Before I show a couple of examples, I’ll caution that these defensive play factors capture more than you would likely first expect. A team with a good pass defense might carry a low pass play factor (e.g. 90), but it might not if that team also tends to build leads and force its opponents to pass the ball more to catch up. To really evaluate a defense, one would also need factors for their allowed efficiencies, i.e. their yards and touchdowns allowed and turnovers forced per play. I’ll get to those eventually.

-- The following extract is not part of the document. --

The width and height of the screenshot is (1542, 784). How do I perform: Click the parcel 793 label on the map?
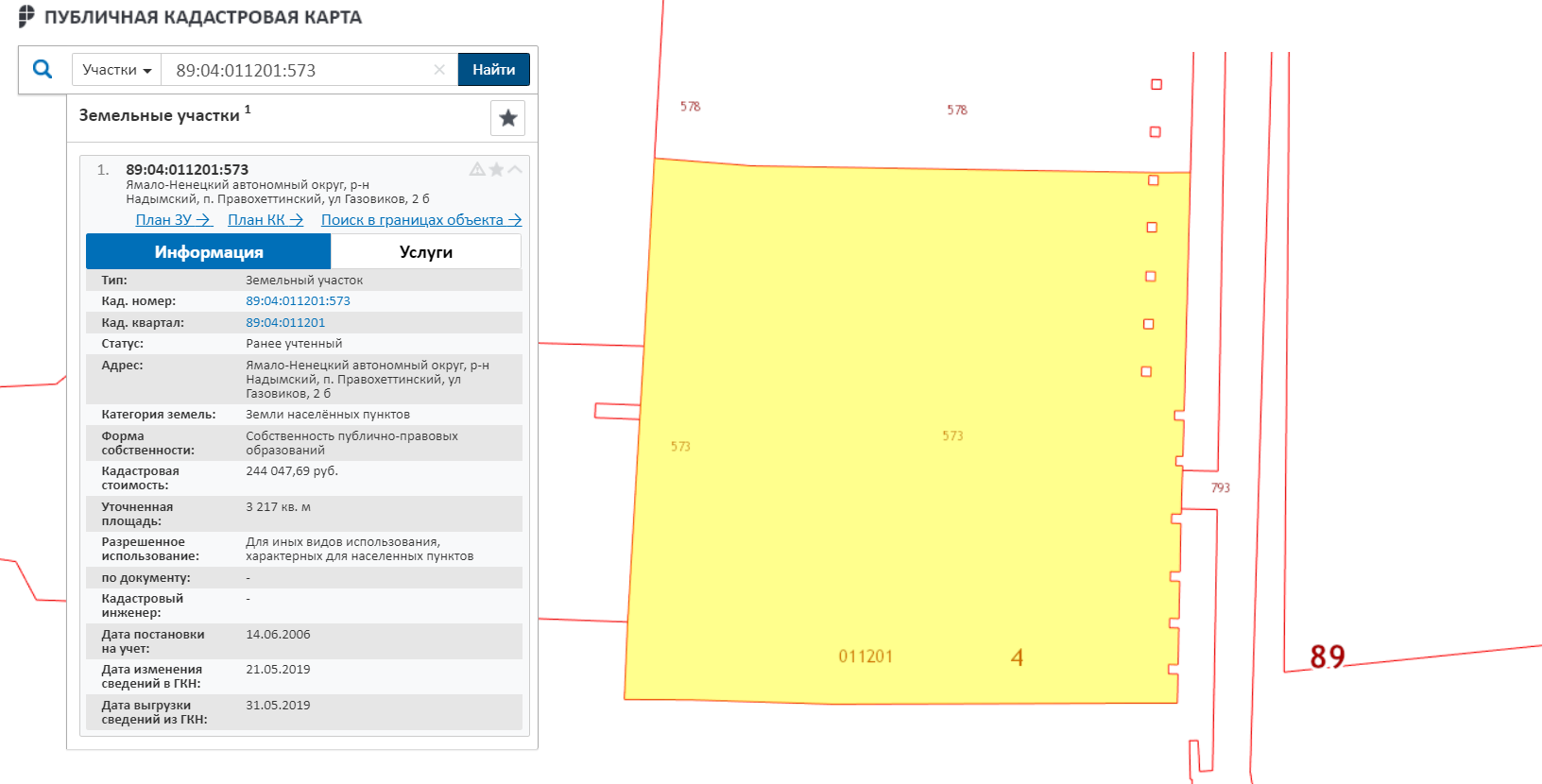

The Seahawks drafted each of Russell Wilson, Bobby Wagner, K.J. Wright, Earl Thomas, Kam Chancellor, Richard Sherman, and Brandon Browner in the 2011 and 2012 drafts. That’s how you transform a defense, and you can see that roster makeover kicked off a four-year run of both pass- and run-play handicaps for their opponents. It’s rare to see a team with that level of consistent defensive success. More commonly, the consistent teams are the ones who consistently hemorrhage plays, like the Browns.
In particular, the Browns have almost universally allowed more run plays per game than an average team over the last decade. Bad teams tend to do that because their opponents build leads and then rely on their running game to kill clock.
With defensive snap factors calculated, I could then apply them as multipliers to the snap projections based on the recent tendencies of offensive teams. As expected, those defensive factors improved the quality of the snap projections, as shown in the decrease in root mean square error — for which lower numbers are better.
|Snaps Projection Root Mean Square Errors|
|Method||Pass Plays||Run Plays|
|With Def PPG Factors||8.23||7.48|
That’s not quite the end of things, since a host of other factors like venue and weather influence a team’s offensive snaps. Fortunately, I performed the bulk of that research in my factors series last fall. I need only to incorporate it.